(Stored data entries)
=== Begin Enclosure ===

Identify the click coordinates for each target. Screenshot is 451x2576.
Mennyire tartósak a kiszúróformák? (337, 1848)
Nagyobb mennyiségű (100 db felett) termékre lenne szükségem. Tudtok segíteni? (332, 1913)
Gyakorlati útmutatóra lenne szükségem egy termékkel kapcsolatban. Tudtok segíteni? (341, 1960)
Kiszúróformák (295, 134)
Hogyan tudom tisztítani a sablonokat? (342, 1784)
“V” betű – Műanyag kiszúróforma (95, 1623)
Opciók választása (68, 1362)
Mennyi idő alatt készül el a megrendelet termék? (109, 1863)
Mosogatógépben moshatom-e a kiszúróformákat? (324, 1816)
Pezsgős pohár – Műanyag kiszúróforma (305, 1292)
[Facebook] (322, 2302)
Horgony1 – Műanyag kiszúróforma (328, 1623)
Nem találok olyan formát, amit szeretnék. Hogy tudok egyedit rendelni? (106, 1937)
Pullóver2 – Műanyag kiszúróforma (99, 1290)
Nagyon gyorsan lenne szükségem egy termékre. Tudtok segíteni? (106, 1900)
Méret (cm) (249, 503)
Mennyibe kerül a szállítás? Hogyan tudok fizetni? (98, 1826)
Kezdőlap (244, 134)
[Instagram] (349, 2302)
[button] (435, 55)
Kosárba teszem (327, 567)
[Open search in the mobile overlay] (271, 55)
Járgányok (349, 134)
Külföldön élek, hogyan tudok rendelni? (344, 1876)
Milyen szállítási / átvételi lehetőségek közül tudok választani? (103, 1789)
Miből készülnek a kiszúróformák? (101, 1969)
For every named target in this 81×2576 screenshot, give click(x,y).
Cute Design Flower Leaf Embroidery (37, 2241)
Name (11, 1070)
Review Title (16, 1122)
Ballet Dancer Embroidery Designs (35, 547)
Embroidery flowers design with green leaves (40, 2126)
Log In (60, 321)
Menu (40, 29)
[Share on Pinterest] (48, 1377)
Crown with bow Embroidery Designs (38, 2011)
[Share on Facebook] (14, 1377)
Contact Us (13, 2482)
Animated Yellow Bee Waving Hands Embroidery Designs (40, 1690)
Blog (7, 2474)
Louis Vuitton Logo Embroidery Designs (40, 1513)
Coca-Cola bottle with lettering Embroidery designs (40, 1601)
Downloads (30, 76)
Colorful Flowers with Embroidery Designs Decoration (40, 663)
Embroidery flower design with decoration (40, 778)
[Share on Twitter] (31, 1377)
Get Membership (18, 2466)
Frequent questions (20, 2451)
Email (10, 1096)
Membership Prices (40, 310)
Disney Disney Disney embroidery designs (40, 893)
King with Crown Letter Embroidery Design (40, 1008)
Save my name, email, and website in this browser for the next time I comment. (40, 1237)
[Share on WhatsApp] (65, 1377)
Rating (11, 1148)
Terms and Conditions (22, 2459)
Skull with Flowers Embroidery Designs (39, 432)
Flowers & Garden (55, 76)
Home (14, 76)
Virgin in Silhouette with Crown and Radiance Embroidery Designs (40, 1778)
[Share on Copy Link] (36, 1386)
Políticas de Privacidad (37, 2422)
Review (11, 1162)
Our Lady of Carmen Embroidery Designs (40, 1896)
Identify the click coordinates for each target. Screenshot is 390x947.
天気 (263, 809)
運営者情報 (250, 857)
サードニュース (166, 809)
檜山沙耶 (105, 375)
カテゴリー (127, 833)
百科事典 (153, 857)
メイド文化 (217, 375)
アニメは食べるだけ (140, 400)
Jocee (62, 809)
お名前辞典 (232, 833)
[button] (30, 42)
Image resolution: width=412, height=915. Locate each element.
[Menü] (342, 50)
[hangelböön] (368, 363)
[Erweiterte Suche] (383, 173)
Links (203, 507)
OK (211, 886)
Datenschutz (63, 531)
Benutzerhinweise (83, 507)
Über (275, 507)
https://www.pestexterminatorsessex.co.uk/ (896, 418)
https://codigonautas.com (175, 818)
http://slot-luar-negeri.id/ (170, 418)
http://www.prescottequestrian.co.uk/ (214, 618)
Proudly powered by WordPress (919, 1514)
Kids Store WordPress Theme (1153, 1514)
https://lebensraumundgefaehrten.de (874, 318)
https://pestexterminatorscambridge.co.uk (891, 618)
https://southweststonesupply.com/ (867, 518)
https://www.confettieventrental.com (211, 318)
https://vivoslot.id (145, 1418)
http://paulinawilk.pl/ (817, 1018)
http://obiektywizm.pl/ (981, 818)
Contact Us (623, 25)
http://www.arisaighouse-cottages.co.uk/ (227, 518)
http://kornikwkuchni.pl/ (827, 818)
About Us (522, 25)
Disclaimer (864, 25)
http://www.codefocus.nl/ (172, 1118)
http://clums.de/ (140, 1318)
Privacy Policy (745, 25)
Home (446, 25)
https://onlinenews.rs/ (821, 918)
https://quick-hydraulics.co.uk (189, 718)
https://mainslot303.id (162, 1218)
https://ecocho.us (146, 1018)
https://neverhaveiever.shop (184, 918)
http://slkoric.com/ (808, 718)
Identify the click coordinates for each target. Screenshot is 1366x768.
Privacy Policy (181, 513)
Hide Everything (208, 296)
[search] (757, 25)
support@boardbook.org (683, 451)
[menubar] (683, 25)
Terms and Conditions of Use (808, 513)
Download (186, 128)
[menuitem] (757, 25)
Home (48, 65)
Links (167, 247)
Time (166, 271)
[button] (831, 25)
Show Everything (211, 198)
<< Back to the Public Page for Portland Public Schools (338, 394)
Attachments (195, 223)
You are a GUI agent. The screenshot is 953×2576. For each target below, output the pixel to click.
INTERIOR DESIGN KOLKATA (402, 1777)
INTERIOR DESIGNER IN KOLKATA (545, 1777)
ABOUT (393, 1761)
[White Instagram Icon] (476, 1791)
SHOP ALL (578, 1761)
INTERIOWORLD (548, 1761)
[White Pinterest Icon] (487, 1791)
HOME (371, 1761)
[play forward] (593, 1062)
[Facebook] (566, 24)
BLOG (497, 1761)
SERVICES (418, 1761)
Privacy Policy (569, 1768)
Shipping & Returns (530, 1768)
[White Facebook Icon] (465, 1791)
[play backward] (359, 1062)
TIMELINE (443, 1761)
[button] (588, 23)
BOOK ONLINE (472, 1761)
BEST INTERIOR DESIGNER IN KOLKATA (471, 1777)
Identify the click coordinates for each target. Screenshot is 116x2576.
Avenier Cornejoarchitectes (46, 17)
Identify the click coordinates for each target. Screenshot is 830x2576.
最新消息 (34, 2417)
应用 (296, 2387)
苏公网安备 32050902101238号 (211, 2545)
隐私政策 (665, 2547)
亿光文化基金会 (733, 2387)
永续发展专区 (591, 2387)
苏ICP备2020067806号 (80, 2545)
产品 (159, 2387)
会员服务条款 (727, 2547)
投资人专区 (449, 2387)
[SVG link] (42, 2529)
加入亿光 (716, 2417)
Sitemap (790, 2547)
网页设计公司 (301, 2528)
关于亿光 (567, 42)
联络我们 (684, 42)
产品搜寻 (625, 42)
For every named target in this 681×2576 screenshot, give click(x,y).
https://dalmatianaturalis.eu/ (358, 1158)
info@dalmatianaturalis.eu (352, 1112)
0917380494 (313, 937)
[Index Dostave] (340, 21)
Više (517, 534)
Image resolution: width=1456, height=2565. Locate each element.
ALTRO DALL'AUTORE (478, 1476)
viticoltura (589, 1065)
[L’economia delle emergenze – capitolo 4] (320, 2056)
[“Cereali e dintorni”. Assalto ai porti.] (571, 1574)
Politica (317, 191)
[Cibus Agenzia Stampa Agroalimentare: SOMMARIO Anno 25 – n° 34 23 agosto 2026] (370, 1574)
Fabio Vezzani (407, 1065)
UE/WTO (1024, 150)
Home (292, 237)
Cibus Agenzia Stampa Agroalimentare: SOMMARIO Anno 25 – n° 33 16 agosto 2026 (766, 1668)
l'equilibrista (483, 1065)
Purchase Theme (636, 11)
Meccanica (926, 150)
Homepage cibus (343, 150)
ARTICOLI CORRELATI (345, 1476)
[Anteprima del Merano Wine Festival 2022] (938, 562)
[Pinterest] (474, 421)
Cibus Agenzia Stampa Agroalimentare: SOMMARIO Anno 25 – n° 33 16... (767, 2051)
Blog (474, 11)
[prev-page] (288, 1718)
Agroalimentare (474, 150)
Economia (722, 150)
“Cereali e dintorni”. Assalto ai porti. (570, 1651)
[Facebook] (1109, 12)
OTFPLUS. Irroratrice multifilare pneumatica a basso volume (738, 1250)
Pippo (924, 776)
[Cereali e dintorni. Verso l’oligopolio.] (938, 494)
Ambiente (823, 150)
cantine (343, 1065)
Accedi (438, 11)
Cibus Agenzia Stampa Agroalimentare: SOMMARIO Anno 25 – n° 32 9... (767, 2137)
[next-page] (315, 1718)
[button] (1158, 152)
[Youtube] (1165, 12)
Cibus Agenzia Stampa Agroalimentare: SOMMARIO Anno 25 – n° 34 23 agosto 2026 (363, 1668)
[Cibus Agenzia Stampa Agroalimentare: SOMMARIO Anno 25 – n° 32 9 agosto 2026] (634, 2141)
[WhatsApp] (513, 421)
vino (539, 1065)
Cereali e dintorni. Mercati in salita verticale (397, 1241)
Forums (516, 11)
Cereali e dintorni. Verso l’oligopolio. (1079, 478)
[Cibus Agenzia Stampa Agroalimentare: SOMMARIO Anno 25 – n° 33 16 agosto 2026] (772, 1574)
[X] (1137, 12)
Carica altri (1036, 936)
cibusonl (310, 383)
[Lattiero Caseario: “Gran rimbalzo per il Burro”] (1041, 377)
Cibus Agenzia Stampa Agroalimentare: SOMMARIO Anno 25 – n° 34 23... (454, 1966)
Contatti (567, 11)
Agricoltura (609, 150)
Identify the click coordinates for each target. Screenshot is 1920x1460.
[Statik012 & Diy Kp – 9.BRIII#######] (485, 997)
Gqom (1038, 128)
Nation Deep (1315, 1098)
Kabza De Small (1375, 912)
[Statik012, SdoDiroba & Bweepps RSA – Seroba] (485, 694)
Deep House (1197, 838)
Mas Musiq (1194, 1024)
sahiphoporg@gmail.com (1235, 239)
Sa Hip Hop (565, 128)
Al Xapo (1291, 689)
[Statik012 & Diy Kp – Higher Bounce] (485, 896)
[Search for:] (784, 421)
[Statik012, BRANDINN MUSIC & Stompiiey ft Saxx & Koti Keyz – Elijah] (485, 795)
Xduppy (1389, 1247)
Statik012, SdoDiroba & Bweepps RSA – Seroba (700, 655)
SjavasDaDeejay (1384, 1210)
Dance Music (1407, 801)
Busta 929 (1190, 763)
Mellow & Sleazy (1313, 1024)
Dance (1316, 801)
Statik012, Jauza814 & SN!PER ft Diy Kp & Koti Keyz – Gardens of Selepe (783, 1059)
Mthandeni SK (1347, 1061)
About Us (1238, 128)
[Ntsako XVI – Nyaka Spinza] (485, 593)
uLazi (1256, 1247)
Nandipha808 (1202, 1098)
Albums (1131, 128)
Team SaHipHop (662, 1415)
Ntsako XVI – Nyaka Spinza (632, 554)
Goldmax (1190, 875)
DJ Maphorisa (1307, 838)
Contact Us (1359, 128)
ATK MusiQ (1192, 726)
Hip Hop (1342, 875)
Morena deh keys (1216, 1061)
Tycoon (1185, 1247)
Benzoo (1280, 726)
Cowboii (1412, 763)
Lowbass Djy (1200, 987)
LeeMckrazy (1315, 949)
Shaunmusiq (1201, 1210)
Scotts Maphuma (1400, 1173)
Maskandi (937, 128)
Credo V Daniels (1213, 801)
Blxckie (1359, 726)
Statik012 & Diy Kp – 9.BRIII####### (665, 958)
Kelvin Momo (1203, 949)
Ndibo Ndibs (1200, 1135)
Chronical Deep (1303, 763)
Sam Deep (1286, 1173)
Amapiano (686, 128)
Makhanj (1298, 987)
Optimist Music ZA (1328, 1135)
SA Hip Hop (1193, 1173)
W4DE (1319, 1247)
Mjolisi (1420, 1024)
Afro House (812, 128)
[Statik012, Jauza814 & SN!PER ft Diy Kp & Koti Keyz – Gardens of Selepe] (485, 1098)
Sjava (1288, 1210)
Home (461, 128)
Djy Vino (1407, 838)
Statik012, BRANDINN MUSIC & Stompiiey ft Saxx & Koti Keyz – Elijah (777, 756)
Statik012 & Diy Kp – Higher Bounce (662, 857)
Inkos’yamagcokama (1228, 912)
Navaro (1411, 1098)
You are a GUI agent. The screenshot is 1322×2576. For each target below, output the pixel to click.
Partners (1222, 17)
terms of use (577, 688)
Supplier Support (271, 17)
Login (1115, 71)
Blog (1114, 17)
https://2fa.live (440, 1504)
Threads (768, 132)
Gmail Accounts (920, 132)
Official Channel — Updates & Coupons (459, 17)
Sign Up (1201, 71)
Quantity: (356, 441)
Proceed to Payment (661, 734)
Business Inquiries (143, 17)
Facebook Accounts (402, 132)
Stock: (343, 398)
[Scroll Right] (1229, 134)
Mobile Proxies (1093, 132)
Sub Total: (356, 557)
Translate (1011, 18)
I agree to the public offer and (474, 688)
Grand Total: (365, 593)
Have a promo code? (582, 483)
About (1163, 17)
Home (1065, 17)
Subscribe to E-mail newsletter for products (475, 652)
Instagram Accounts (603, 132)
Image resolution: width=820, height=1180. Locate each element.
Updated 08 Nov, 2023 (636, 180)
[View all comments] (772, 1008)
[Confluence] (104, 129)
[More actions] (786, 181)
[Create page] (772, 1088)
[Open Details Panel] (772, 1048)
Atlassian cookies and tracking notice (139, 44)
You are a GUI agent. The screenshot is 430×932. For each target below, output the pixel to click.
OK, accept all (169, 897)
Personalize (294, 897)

=== End Enclosure ===

### Goal of the exercise
Reproduce each line of the records in which the string "kiszúróforma" appears.

### Task result
“V” betű – Műanyag kiszúróforma (95, 1623)
Pezsgős pohár – Műanyag kiszúróforma (305, 1292)
Horgony1 – Műanyag kiszúróforma (328, 1623)
Pullóver2 – Műanyag kiszúróforma (99, 1290)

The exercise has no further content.